Hay tres cosas que nunca pensé ver en esta vida:
A mi marido comprando col rizada para dieta detox. .
A mi amiga Lucrecia siendo discreta.
Y a Marlon Gandy en mallas de yoga que le marcaban hasta el signo zodiacal.
Pero claro, todo eso pasó en el mismo día. Porque cuando el universo decide burlarse de ti, lo hace con producción completa: elenco, vestuario y una banda sonora de tambores tibetanos.
Todo comenzó porque decidí infiltrarme en el dichoso “gimnasio boutique”. Pensé: “Voy, me inscribo en una clase, y salgo de ahí con pruebas, moretones y una verdad incómoda”. Pero sólo conseguí lo segundo.
Llegué vestida para el crimen. Es decir, para sudar y juzgar en silencio. Leggings negros (que ya no estiran como antes), una camiseta vieja que decía “Namasté in bed” y una cola de caballo que gritaba “no estoy bien”.
Marlon Gandy me recibió en la puerta con una sonrisa que parecía patrocinada por el mismísimo demonio.
—¡Qué sorpresa verte! —dijo él, como si yo no estuviera claramente allí para espiar.
—Sí, es que decidí hacer algo por mi flexibilidad... física. Porque emocionalmente ya me estiro lo suficiente con este matrimonio.
Marlon Gandy rió. De esa forma ambigua que puede significar “me caes bien” o “te voy a destruir desde adentro hacia fuera con energía kundalini”.
Me apuntó en la clase, me dio una esterilla con olor a incienso y me colocó justo al lado de Rodrigo, quien estaba en posición de perro boca abajo con la gracia de un rinoceronte borracho.
—¿Qué haces aquí? —susurró mi esposo, con voz de marido que sabe que algo huele mal y no es el incienso de vainilla.
—Pasaba por aquí y pensé: ¿por qué no desmayarme en una sala con veinte desconocidos y mi marido en lycra?
—
Media hora después, tenía calambres en músculos que no sabía que existían, y un sospechoso temblor en el ojo derecho. Marlon Gandy daba instrucciones con voz suave, pero yo sospechaba que eso era parte del lavado cerebral.
—Respiren... conecten con su centro... dejen ir el ego...
Yo intenté dejar ir el ego. Pero me agarré a la sospecha como si fuera una cuerda de salvamento.

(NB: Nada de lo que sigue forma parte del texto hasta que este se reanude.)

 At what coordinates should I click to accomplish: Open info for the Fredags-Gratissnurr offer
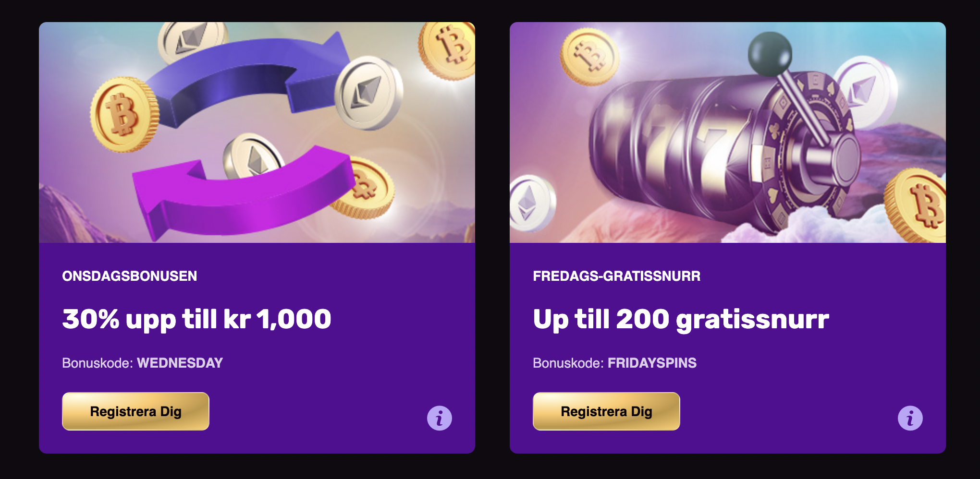[910, 418]
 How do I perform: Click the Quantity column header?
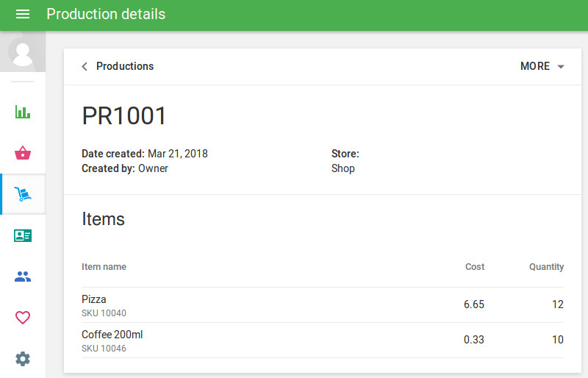coord(546,267)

Todo el mundo se veía sereno, espiritual. Yo parecía poseída por un demonio del siglo XVIII. Mi camiseta se pegó a mi cuerpo como plástico de envolver, mis leggings se deslizaron más abajo de lo socialmente aceptable y, para colmo, Rodrigo ni siquiera me miraba. Estaba ocupado haciendo el saludo al sol como si realmente lo creyera.
Y ahí, entre una postura de guerrero II y el colapso de mi dignidad, sucedió lo peor.

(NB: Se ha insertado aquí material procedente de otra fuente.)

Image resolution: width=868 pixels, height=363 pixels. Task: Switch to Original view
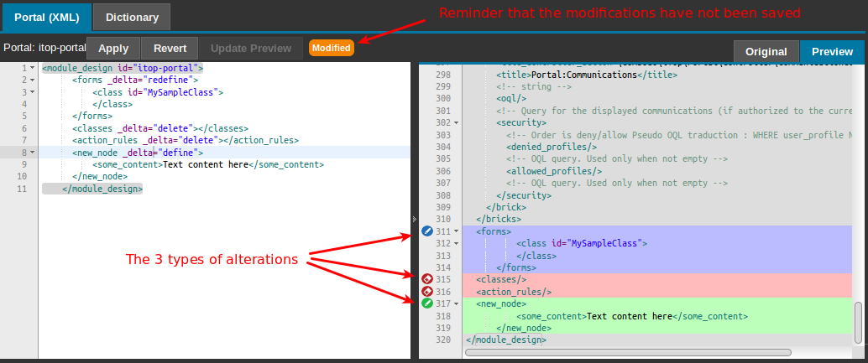[766, 52]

Marlon Gandy se acercó... y me corrigió la postura.
Con las manos.
Sus manos en mi cadera.
Y no fue sexual, no. Fue peor: fue perfecto. Suave. Profesional. Casi terapéutico. Lo cual me dejó más confundida que una cabra en un spa.

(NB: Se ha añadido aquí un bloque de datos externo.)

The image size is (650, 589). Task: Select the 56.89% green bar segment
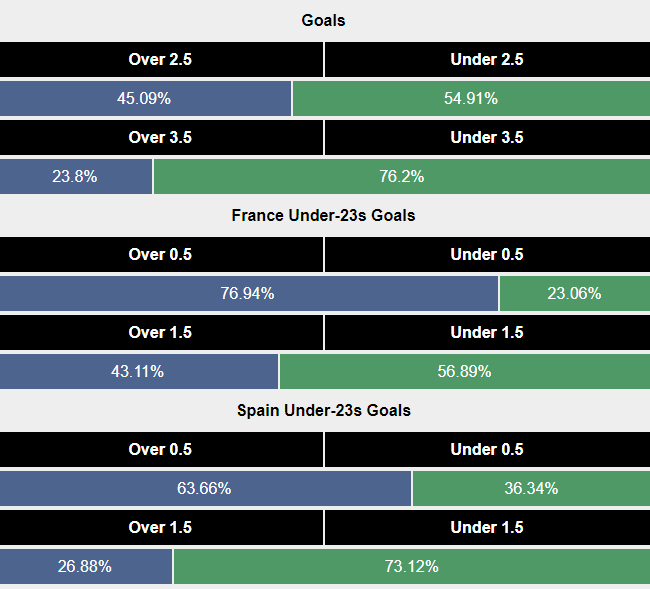tap(464, 371)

—Tu energía está muy contenida —me susurró al oído.
Yo me quedé helada.
¿Mi energía? ¿Eso era un halago, un diagnóstico o una amenaza velada?
—
Después de clase, me arrastré fuera como un pez mojado, y lo encontré a Rodrigo hablando con Marlon Gandy en voz baja. Ambos sonreían. Marlon Gandy le tocó el brazo, muy casual. Rodrigo se rió.
Y yo… me congelé.
No por celos.
Sino porque me di cuenta de algo que no quería admitir.
Yo no tenía pruebas. Ni besos, ni fotos, ni nada con lo que pudiera gritar “¡CULPABLE!” como en un capítulo de La ley y el orden.
Tenía solo… un mal presentimiento.
Y ese es el problema con los presentimientos: nadie te los cree hasta que te explotan en la cara.
—
Esa noche, abrí la heladera buscando vino. Solo había kombucha.
Rodrigo se había olvidado de comprar el vino. Otra vez.
Y fue entonces cuando lo supe con absoluta certeza:
Aquí hay algo que no cierra.
Porque cuando tu marido deja de comprar Malbec y empieza a beber jugo de hongos fermentados, o se volvió loco…
…o se volvió alguien más.
Y ninguna de las dos opciones me gustaba.